Task statement:
Copy the final lines exactly, starting at the one that contains "At what coordinates" and ending with the last line of the listing below. Pictures are not part of the copy.
^^^^^^^^
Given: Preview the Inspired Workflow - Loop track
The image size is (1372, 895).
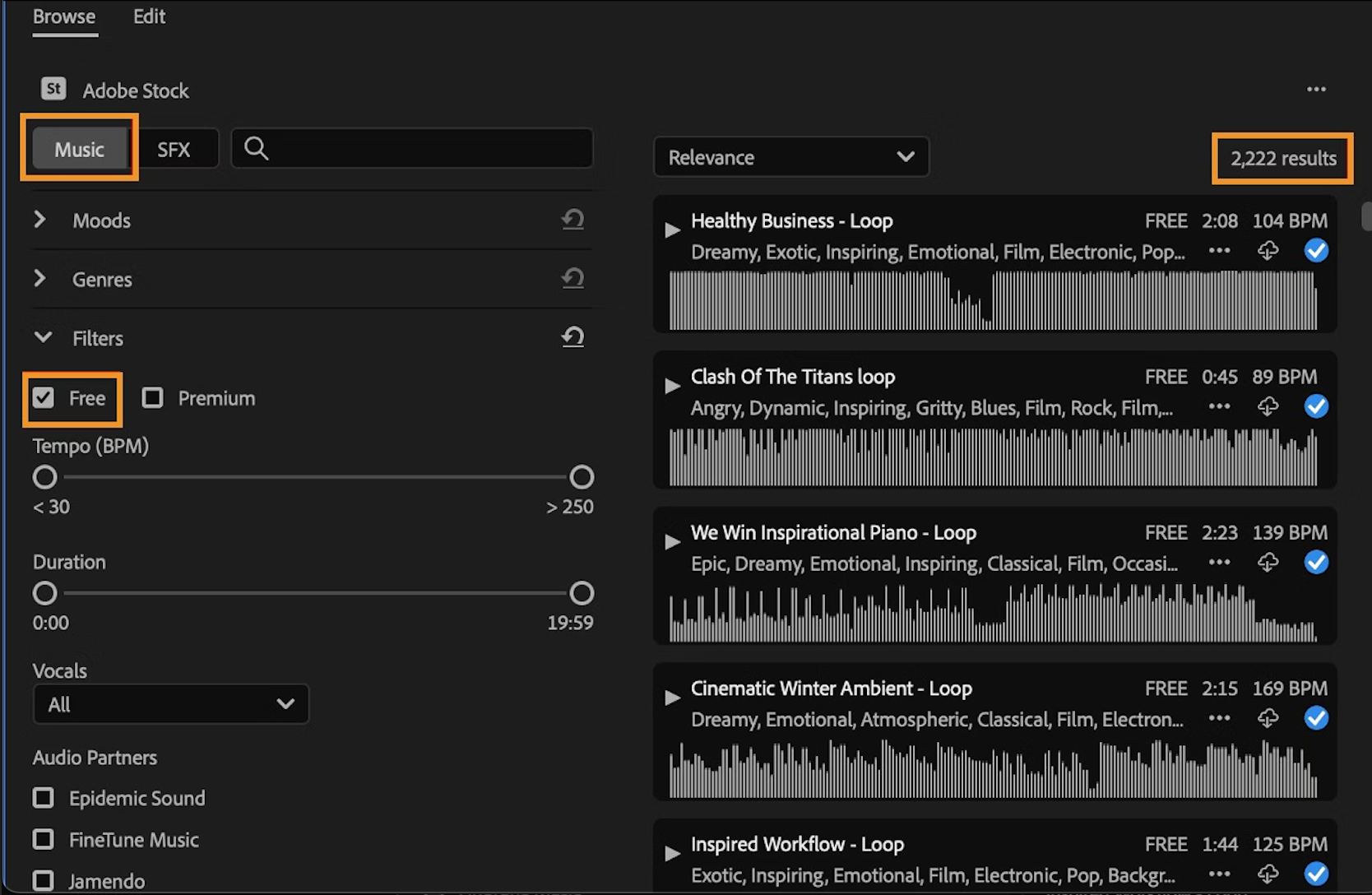Looking at the screenshot, I should [x=672, y=853].
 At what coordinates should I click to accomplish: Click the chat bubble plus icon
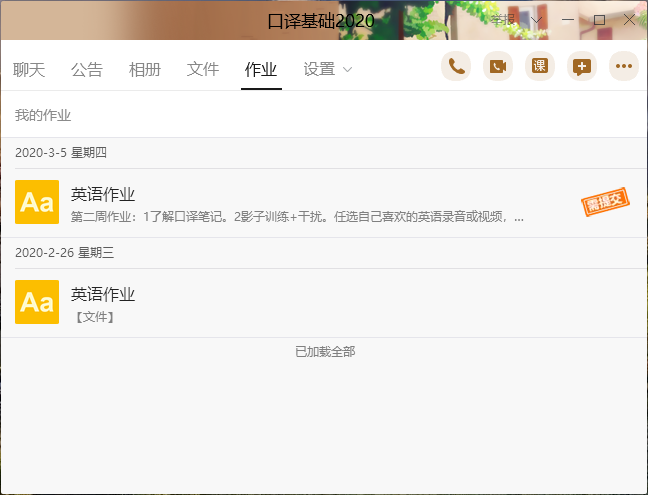point(582,66)
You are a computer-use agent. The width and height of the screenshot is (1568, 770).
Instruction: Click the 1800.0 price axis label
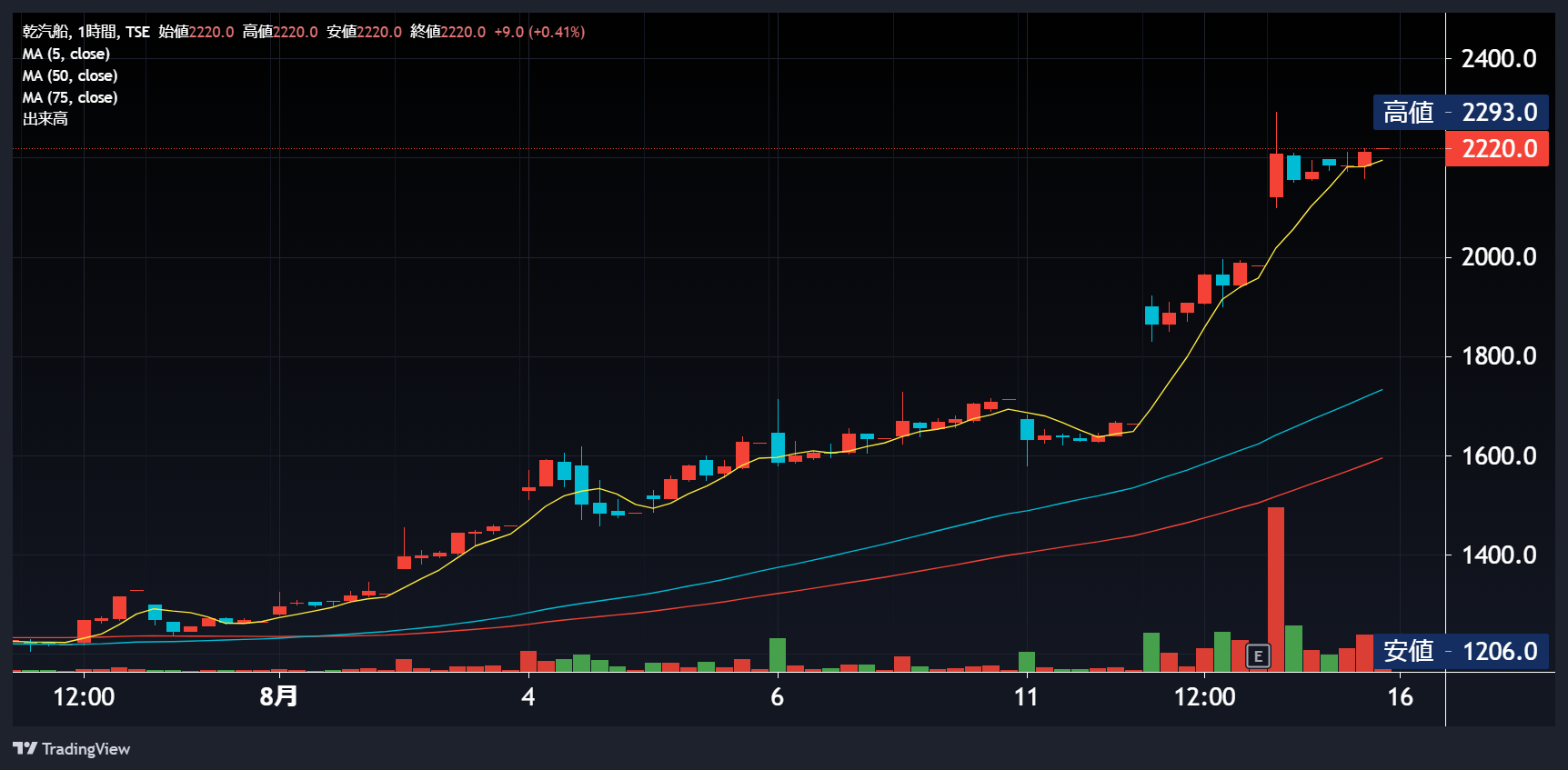pyautogui.click(x=1499, y=356)
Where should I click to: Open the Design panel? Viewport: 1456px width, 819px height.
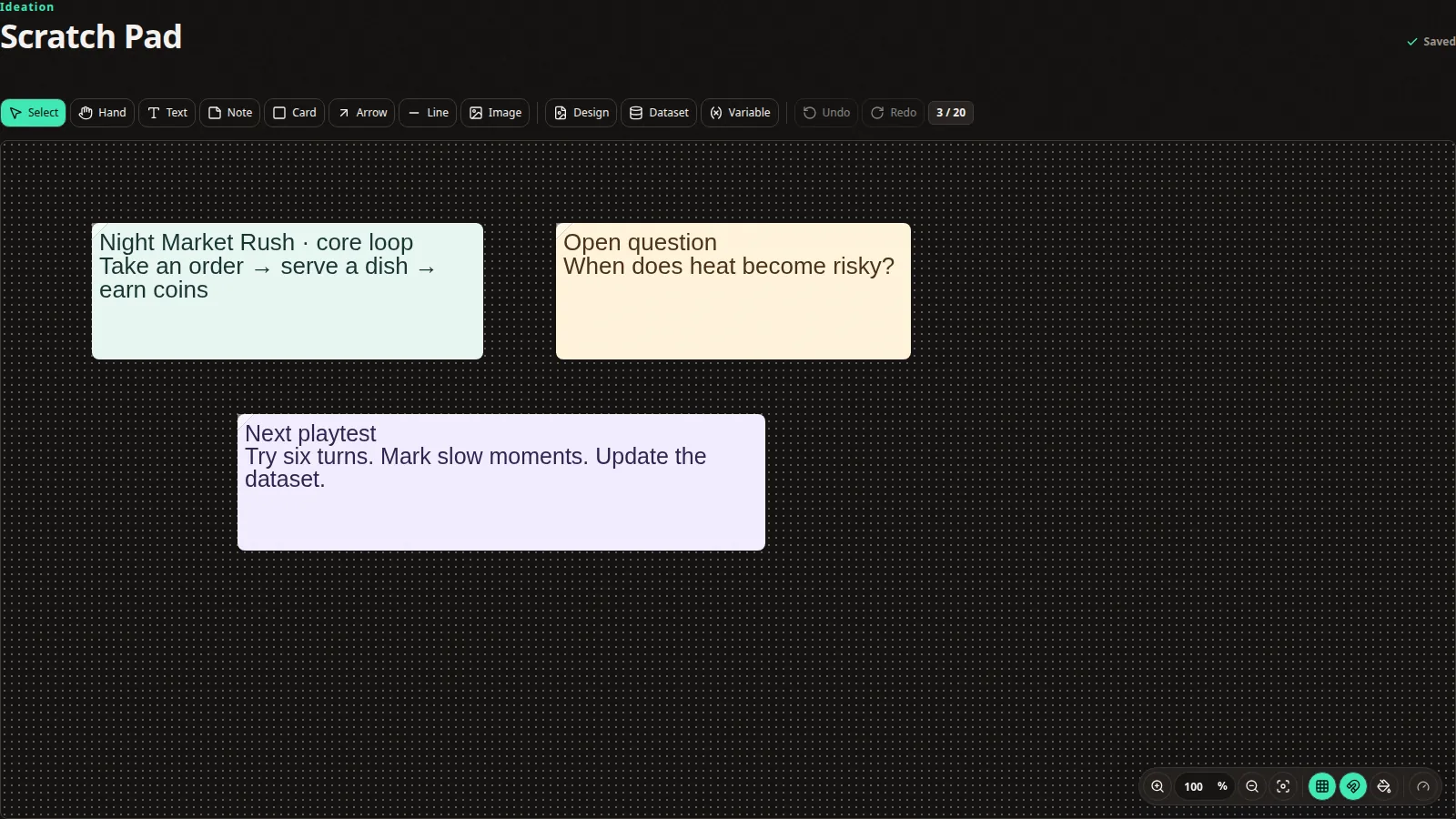tap(581, 113)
^^^^^^^^
Response box:
 At what coordinates should I click to accomplish: Click the chat bubble plus icon
point(582,66)
You are a computer-use agent. The width and height of the screenshot is (1568, 770).
Instruction: Click the 1800.0 price axis label
pyautogui.click(x=1499, y=356)
Where should I click to: Open the Design panel? Viewport: 1456px width, 819px height.
tap(581, 113)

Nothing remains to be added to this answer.